«No Billag», c'est 500 emplois de moins sur Vaud
François Longchamp, qui Président de la Conférence des Gouvernements de Suisse occidentale, explique pour quoi il faut refuser cette initiative.
Bientôt l'entreprise Billag ne percevra plus la redevance radio-télévision. Une société zurichoise la remplacera dès 2019. À Fribourg, l'avenir de son personnel – 250 personnes – reste incertain. Cette première conséquence du débat sur la redevance de la radio-télévision frappe un canton romand. La suite risque d'avoir des effets d'une extrême gravité pour l'arc lémanique aussi.
La SSR entretient la cohésion d'un petit pays, la Suisse, doté de quatre langues officielles. Pour lui en donner les moyens, la Confédération veille à la perception d'une redevance que la SSR distribue avec équité. Romands, Tessinois et Romanches touchent une part supérieure au prorata de leur population. La redevance permet ainsi aux minorités de conserver des programmes que la publicité ne suffit pas à entretenir.

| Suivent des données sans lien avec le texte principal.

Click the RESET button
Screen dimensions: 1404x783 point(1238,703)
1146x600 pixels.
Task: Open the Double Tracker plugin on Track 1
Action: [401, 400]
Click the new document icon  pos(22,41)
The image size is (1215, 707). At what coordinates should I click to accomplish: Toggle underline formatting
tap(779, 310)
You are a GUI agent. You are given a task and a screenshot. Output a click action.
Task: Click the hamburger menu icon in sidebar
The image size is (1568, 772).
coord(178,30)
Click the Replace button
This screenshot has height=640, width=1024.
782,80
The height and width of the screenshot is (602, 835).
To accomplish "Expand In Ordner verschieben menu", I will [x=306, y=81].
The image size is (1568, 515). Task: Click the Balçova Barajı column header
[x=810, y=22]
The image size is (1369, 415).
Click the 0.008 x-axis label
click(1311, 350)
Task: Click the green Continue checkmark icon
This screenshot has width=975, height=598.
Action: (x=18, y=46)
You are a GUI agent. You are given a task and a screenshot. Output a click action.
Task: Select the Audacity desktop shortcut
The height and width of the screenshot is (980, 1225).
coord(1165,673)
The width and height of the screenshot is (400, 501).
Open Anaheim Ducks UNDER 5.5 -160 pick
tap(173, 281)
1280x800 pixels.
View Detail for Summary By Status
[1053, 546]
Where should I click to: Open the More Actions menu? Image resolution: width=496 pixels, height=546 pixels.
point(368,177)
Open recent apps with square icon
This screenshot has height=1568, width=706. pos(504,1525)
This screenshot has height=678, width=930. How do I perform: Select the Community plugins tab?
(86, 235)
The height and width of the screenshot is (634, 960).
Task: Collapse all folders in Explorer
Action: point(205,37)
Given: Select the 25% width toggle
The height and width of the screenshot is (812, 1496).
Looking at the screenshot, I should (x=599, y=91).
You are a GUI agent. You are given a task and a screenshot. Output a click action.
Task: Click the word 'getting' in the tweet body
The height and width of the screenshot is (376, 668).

Il est illusoire de penser que des opérateurs privés compenseraient le manque à gagner si la redevance disparaissait. Le modèle zurichois des médias ne profite pas à la Suisse romande. On l'a vu dans la presse écrite. Aux arguments idéologiques, il est temps à présent d'opposer de vraies raisons économiques et d'éviter une erreur cosmique.
La RTS fournit dans l'arc lémanique l'équivalent de 1500 emplois à plein temps. 590 de ses collaborateurs et collaboratrices sont imposés dans le canton de Vaud. Le cabinet bâlois BAK Economics observe en outre que chaque emploi SSR soutient un autre emploi dans un autre secteur. La RTS fait travailler 660 entreprises externes. Le chiffre d'affaires «RTS» de ces fournisseurs s'élève à 54,5 millions de francs, soit en moyenne 82 500 francs/an par entreprise. Pour une PME, ça compte.
La redevance finance aussi les télévisions locales sous convention. La Télé par exemple lui doit plus de la moitié de son budget. La Télé, c'est 47 emplois sans compter les collaborations externes.
La Conférence des cantons suisses ne s'y est pas trompée en s'opposant à cette initiative. Enlever à la SSR et aux chaînes locales les moyens de leur action, c'est brûler le tissu économique. Pour la RTS, le feu s'abattrait sur RTS1 et RTS2, La Première, Espace 2, Couleur 3 et Option Musique. En Suisse romande, hormis ces chaînes, La Télé, Léman Bleu, Radio Cité, Canal Alpha, Canal3, Canal 9, Radio Chablais, Telebielingue, Radio Fribourg, RFJ, Rhône FM, RJB et RTN seraient incendiées de même.
Face aux diffuseurs étrangers qui attaquent son marché, la SSR maintient une offre suisse d'une qualité enviée. On peut aimer ou non ses programmes. On peut souhaiter sa réforme.
Il faut bien voir cependant que, en cas d'acceptation de «No Billag», la première victime ne sera pas la matière mais l'emploi. La constitution garantit l'accès aux médias de service public. S'ils devaient fermer ou se replier, outre la négation de ce droit, nous créerions par centaines des nouveaux chômeurs dans un secteur déjà fragilisé. C'est paradoxal et surtout tragique.